Tuesday, February 16, 2010

Self-Revelation.  It’s so often touted as this really great thing—to have an awareness of oneself.  I don’t get it.  So I’m supposed to be enthused when I recognize something in myself?  Like this somehow is a great mark of refinement and evolution.  Not so.  After getting dressed this morning, I looked at myself with disappointment. Self revelatory moment number one: I thought I looked fat. I went to ask my father in hopes that he would assuage my feelings of inadequacy.  Instead, he said, “oh, it’s probably just your shirt.  It looks a little tight on you but you’re not fat”.  This is the answer that he’s supposed to give, right? Right.  But it didn’t make me feel any better because, self revelatory moment number two: I was asking the “Am I fat” question.  This is the question that I mocked so many other women for asking.  It occurred to me that I was becoming one of them—another silly woman.  Not a good feeling.  In fact, it further increased my feeling of inadequacy.  Self-Revelation. Ha! What a load of garbage.  Do you know what I’ve discovered about self revelation? After we have these “aha” moments, we are supposed to do something in reaction.  We are expected to change.  But when I have these moments, I don’t. Like recently, when I realized that I keep a lot of secrets.  Good friends tell other friends what they are going through, when they are going through it.  I don’t. I like to figure things out for myself.  The only time I ever mention a private matter to a friend is when I’m sure that the situation is nearly at its close.  That’s not very friendly.  I wait to get an opinion when I know that there is nothing else to be done, you know, as a stop gap measure.  What kind of a person does that? Especially when so many of my friends come to me for good advice.  I recognize this in myself and yet, do I change?  NEVER! I persist in keeping secrets. That’s not very evolved of me.
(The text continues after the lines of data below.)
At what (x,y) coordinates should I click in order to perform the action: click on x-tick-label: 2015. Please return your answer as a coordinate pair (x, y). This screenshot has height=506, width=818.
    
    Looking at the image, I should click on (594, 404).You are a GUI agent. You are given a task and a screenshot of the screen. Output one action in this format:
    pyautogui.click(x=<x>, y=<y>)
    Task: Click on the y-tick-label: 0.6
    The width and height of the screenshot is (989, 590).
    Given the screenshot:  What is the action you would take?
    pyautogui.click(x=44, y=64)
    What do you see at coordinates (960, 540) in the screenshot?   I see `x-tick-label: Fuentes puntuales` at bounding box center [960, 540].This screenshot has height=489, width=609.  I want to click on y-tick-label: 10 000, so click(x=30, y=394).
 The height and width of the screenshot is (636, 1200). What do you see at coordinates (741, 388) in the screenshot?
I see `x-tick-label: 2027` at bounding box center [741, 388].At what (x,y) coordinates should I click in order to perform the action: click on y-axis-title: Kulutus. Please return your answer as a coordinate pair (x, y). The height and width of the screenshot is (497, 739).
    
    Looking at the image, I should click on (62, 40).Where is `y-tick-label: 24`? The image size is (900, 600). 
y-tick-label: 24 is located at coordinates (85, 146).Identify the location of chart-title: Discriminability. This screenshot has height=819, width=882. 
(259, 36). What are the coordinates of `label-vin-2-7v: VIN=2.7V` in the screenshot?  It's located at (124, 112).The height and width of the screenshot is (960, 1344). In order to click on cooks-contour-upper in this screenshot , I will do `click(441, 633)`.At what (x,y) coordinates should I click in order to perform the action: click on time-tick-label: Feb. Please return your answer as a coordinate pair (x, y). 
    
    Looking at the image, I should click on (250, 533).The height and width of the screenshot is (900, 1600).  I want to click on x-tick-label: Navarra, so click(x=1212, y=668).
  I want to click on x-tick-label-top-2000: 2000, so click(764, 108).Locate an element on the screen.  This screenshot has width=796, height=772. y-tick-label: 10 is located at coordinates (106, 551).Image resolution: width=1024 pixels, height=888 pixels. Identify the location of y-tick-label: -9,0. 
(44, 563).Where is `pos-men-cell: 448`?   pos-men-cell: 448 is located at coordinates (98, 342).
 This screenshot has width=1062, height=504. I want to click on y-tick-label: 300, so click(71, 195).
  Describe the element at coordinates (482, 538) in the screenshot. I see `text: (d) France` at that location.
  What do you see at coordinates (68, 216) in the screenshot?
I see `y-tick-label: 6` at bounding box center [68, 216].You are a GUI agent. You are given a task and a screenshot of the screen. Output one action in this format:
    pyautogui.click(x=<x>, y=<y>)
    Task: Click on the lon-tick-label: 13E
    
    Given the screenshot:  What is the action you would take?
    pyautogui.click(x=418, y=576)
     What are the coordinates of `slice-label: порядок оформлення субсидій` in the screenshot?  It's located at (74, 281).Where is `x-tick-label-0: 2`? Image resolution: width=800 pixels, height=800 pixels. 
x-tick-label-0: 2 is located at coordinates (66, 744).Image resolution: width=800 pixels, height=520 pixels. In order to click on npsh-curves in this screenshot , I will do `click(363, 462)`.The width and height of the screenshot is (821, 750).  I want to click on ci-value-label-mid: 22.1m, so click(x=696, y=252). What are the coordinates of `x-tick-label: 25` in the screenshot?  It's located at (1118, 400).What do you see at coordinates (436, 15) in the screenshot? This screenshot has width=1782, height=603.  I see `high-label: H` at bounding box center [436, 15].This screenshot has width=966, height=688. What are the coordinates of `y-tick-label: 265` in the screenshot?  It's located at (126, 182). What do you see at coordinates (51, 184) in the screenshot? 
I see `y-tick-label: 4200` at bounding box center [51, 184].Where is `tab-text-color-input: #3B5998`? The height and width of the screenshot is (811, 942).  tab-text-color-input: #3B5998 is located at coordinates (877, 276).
See, this self-revelation junk just makes me depressed.
Today’s Task: Try to use the act of self-revelation for its purpose: a means to change.  When you see something in yourself that you don’t like, work on it instead of using it as a crutch. Can you imagine if everyone in the world did that after every moment of self-revelation?  We’d all be much better off because we’d be constantly evolving toward something greater—civil and decent humanity. I like that idea a little better than wallowing in my own sense of shame at being stagnant as a person.